Start of Block
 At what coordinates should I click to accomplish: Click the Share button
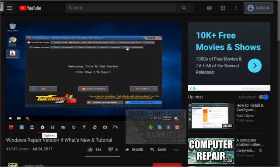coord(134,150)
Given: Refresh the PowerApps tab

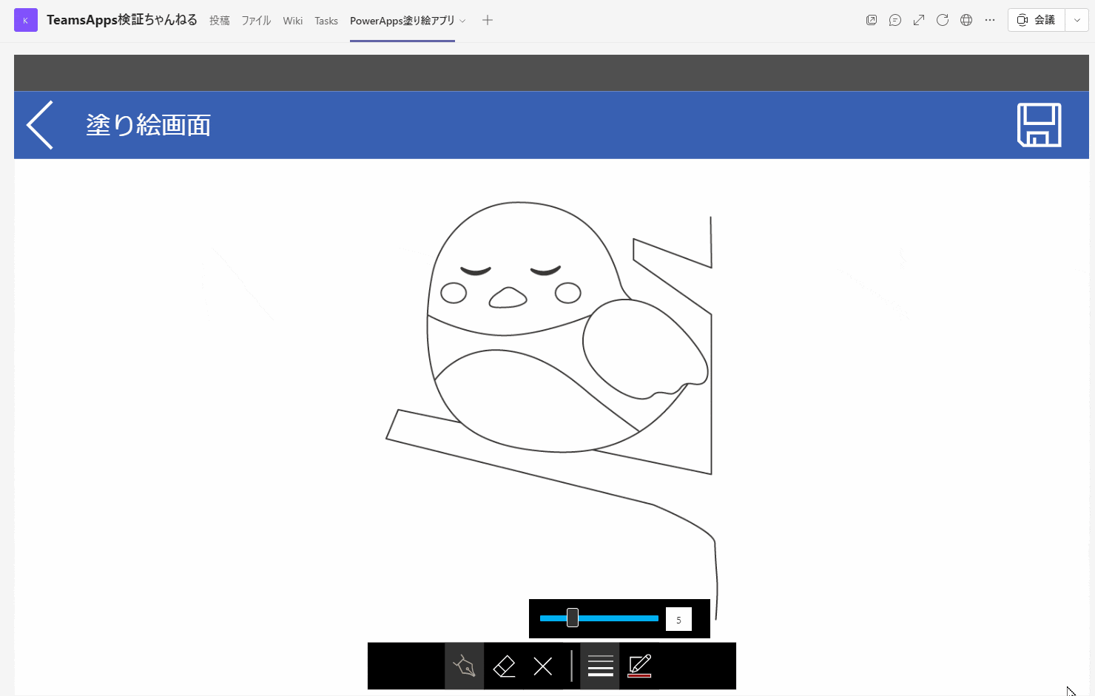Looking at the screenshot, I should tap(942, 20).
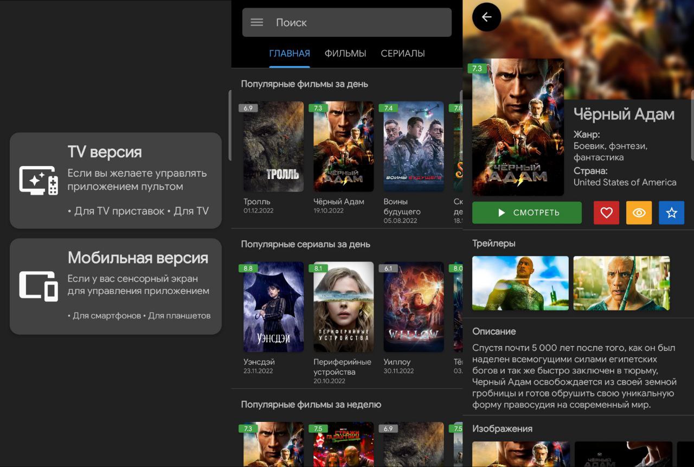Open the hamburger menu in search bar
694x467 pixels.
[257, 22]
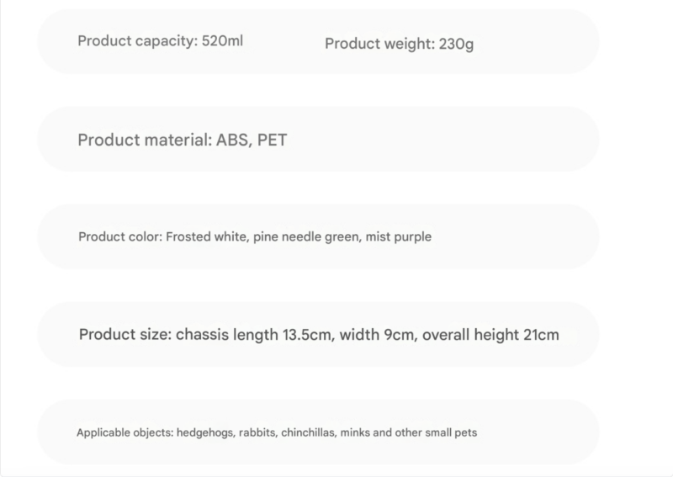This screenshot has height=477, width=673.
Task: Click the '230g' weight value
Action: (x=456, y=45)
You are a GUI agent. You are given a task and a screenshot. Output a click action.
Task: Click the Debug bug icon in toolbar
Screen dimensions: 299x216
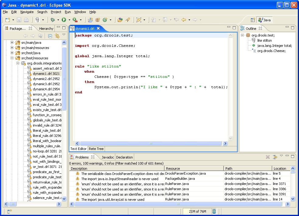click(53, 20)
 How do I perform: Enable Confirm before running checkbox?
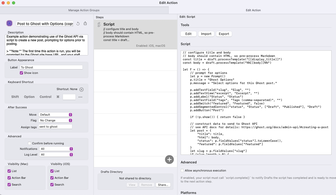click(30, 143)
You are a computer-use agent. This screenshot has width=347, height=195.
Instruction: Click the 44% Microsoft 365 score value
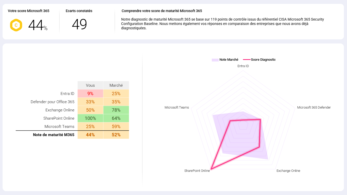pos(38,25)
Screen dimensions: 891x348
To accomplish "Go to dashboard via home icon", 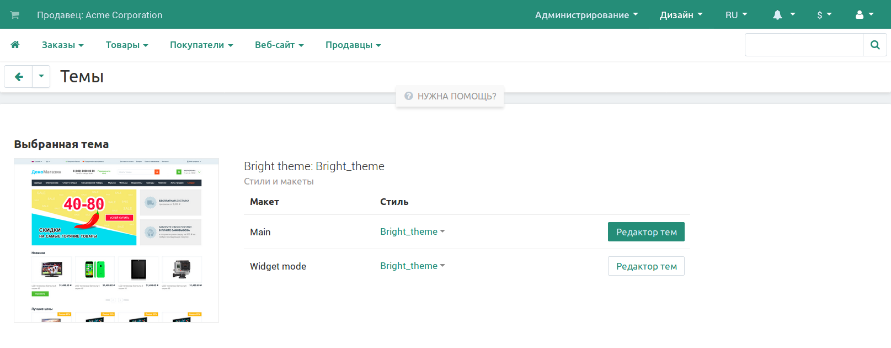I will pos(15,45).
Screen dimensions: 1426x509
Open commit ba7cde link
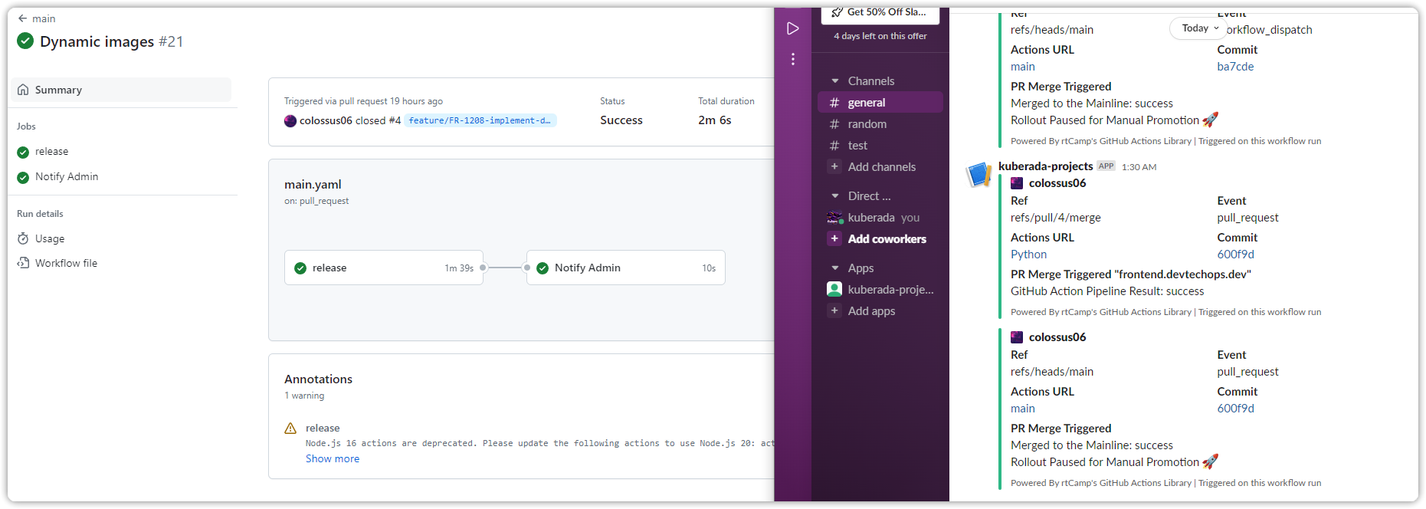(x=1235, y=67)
End of Block
Start of Block
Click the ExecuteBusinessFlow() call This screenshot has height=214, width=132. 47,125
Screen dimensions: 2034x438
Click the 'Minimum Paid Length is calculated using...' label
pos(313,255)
End of Block
Start of Block
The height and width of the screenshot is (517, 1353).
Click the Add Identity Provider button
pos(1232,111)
End of Block
[WHAT YOU HAVE TO DO]: Copy out each line of the data that holds the string "agent".

[WRITTEN RESPONSE]:
You are a GUI agent. You are given a task and a screenshot. Output a click action.
You are a computer-use agent. This screenshot has width=347, height=195.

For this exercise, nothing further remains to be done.